BEGIN Page excerpt

Hello community,
I have a string .net clearing cache request for user took this many miliseconds:
and .net clearing cache request for listing took this many miliseconds:
. How can I chart the numbers into a line graph for both values after the :
so my output in a graph will show the latency numbers for the user and listing? Here is an example output from the logs:
8/7/15
1:24:04.913 PM
[2015-08-07 13:24:04.913][INFO ] .net clearing cache request for user took this many miliseconds: 4
source = /var/log/jboss/documentService.log
8/7/15
1:24:04.913 PM
[2015-08-07 13:24:04.913][INFO ] .net clearing cache request for user took this many miliseconds: 4
source = /var/log/jboss/documentService.log
8/7/15
1:24:04.908 PM
[2015-08-07 13:24:04.908][INFO ] .net clearing cache request for listing took this many miliseconds: 7
source = /var/log/jboss/documentService.log
8/7/15
1:24:04.908 PM
[2015-08-07 13:24:04.908][INFO ] .net clearing cache request for listing took this many miliseconds: 7
source = /var/log/jboss/documentService.log
8/7/15
1:22:44.708 PM
[2015-08-07 13:22:44.708][INFO ] .net clearing cache request for user took this many miliseconds: 5
So you really have two problems. The first is to parse your lines to get the numbers to mean something, the second is to then plot those.

END Page excerpt
BEGIN Provided material

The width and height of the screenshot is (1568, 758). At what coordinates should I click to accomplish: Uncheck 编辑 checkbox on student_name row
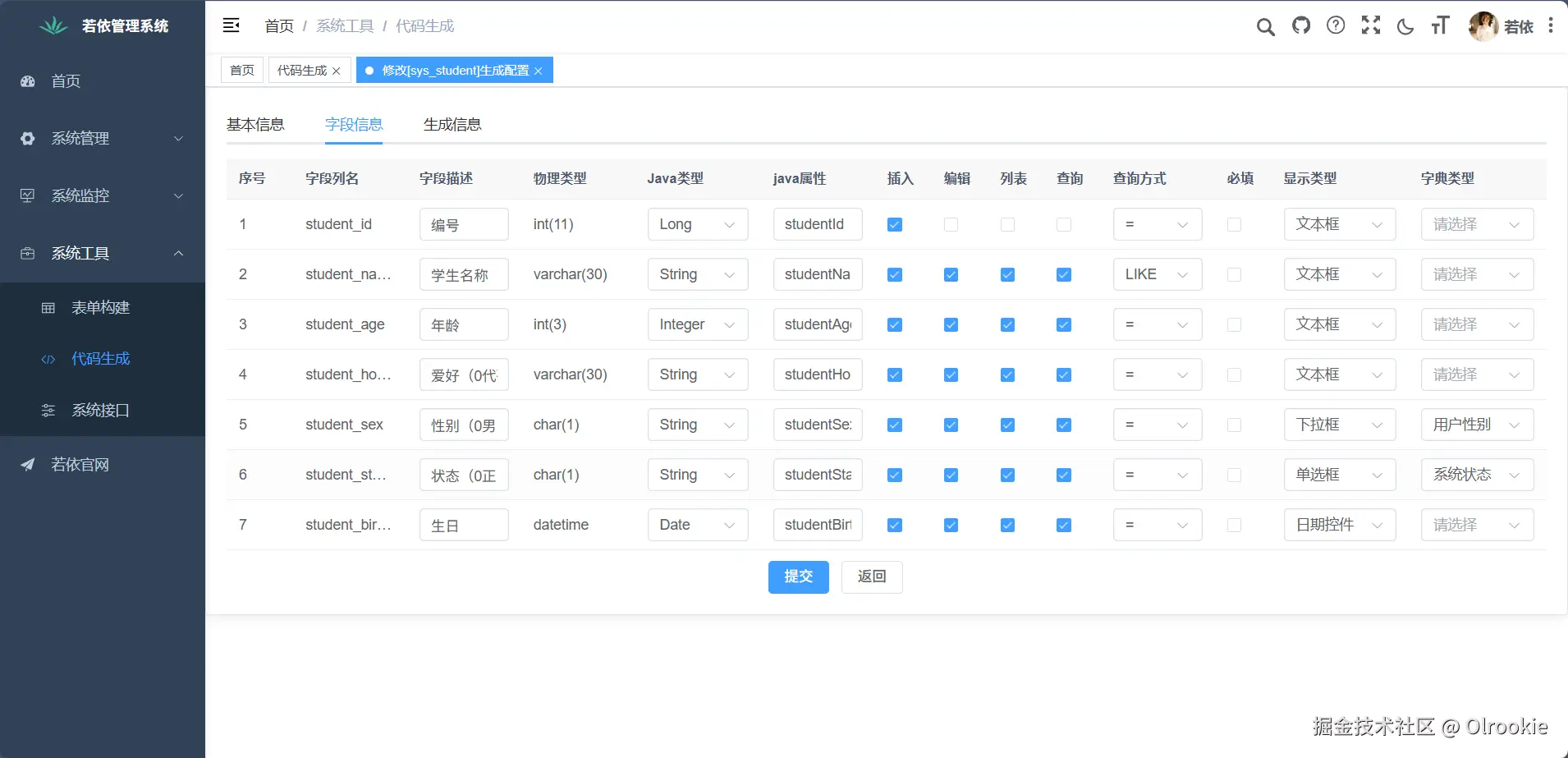coord(951,274)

END Provided material

Exercises to complete =>
1. From the example log output in the thread on charting cache-clearing latency, list every log entry with its timestamp, whether the request was for user or listing, and the number of milliseconds reported.
2. Pick up the thread on charting cache-clearing latency after its final sentence and continue it.
The lines are not required for this work.

Answers to the exercise =>
1.
- 2015-08-07 13:24:04.913, user, 4 milliseconds
- 2015-08-07 13:24:04.913, user, 4 milliseconds
- 2015-08-07 13:24:04.908, listing, 7 milliseconds
- 2015-08-07 13:24:04.908, listing, 7 milliseconds
- 2015-08-07 13:22:44.708, user, 5 milliseconds

2.
To parse, you can do this right in the search*. The portion of the lines you want to parse are...
listing took this many miliseconds: 7
user took this many miliseconds: 5
Where "listing" or "user" could be parsed as, let's call it "type". Then the 7 or 5 we'll parse as "value". You can easily change the names in the below.
In your search, you'll have whatever you need that returns the above rows in Splunk at the front (the "...") then after that you'll put a pipe and a rex command, like so.
... | rex "(?<type>\w+) took this many miliseconds: (?<value>\d+)"
Once you do that, you should see in Splunk in the "Fields" section (on the left) two new fields, one called "type" and another called "value." Rex is powerful, but is often confusing at first. You'll see that we took the parts we wanted and told it to pull out two little pieces. \w+ means "a series of 'word' type characters" and the \d+ says "a series of one or more digits". All the "took this many miliseconds:" stuff in the middle will match exactly but won't do anything with it, it's just text it matches on.
NOTE this is not a terribly robust way to do this, but it should work fine for your needs. A better rex can be developed easily, but I thought it more important for it to be easy to understand for this example. As long as it works, we're good. 🙂
Now, to display value by type. After the command above, use the timechart command after it. It'll be something like...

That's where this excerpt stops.